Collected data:
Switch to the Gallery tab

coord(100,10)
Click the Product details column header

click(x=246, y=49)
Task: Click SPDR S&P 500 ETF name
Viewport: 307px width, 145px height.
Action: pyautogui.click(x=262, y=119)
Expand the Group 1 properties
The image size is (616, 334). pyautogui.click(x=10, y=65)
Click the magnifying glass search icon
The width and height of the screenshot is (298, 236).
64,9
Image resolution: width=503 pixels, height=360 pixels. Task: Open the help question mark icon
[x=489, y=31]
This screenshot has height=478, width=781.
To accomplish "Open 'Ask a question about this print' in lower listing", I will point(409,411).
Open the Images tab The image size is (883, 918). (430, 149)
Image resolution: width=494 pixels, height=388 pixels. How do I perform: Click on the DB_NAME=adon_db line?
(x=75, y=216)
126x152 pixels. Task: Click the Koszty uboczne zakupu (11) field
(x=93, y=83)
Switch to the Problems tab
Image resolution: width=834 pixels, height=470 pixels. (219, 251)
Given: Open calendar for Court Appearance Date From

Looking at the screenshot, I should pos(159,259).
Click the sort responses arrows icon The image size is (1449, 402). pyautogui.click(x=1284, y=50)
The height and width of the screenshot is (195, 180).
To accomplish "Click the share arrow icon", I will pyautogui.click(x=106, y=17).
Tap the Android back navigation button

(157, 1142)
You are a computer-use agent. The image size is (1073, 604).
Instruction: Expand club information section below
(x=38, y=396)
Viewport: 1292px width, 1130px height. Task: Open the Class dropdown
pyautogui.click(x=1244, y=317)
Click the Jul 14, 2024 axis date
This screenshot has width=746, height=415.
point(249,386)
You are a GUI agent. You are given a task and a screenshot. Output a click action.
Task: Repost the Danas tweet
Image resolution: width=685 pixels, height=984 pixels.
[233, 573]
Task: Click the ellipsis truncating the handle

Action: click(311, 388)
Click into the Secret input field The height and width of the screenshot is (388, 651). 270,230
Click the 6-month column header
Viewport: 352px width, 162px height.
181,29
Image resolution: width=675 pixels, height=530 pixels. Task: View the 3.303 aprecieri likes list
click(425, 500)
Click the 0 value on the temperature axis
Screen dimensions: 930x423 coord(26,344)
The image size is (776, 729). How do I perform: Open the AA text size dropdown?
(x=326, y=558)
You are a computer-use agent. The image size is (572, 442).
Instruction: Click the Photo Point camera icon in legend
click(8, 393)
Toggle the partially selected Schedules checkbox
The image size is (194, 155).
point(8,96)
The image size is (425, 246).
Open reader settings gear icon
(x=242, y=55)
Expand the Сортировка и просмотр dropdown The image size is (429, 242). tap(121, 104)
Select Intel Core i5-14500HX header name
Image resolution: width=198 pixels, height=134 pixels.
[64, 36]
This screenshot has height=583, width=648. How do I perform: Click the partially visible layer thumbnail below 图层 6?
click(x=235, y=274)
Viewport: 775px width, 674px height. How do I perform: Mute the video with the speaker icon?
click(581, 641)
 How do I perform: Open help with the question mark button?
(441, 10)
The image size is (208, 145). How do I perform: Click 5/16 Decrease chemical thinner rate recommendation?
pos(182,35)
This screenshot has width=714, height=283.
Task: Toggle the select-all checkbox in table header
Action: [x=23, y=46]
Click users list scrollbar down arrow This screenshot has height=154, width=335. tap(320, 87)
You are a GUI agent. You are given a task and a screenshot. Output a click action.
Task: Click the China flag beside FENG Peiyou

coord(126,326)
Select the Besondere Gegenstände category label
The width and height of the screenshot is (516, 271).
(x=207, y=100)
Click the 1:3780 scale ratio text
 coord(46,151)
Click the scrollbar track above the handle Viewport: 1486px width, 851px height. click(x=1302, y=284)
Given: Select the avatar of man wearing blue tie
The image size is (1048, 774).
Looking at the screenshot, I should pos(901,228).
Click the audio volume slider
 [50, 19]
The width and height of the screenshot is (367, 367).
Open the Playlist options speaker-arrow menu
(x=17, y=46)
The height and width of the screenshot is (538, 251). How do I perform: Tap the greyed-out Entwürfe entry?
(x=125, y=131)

◆ THE TASK ◆
Return each line from the records that includes the word "agent".

◆ EXERCISE SOLUTION ◆
You are a computer-use agent. The image size is (1073, 604).
You are a GUI agent. You are given a task and a screenshot. Output a click action.
You are a computer-use agent. The image size is (572, 442).
You are a GUI agent. You are given a task and a screenshot. Output a click action.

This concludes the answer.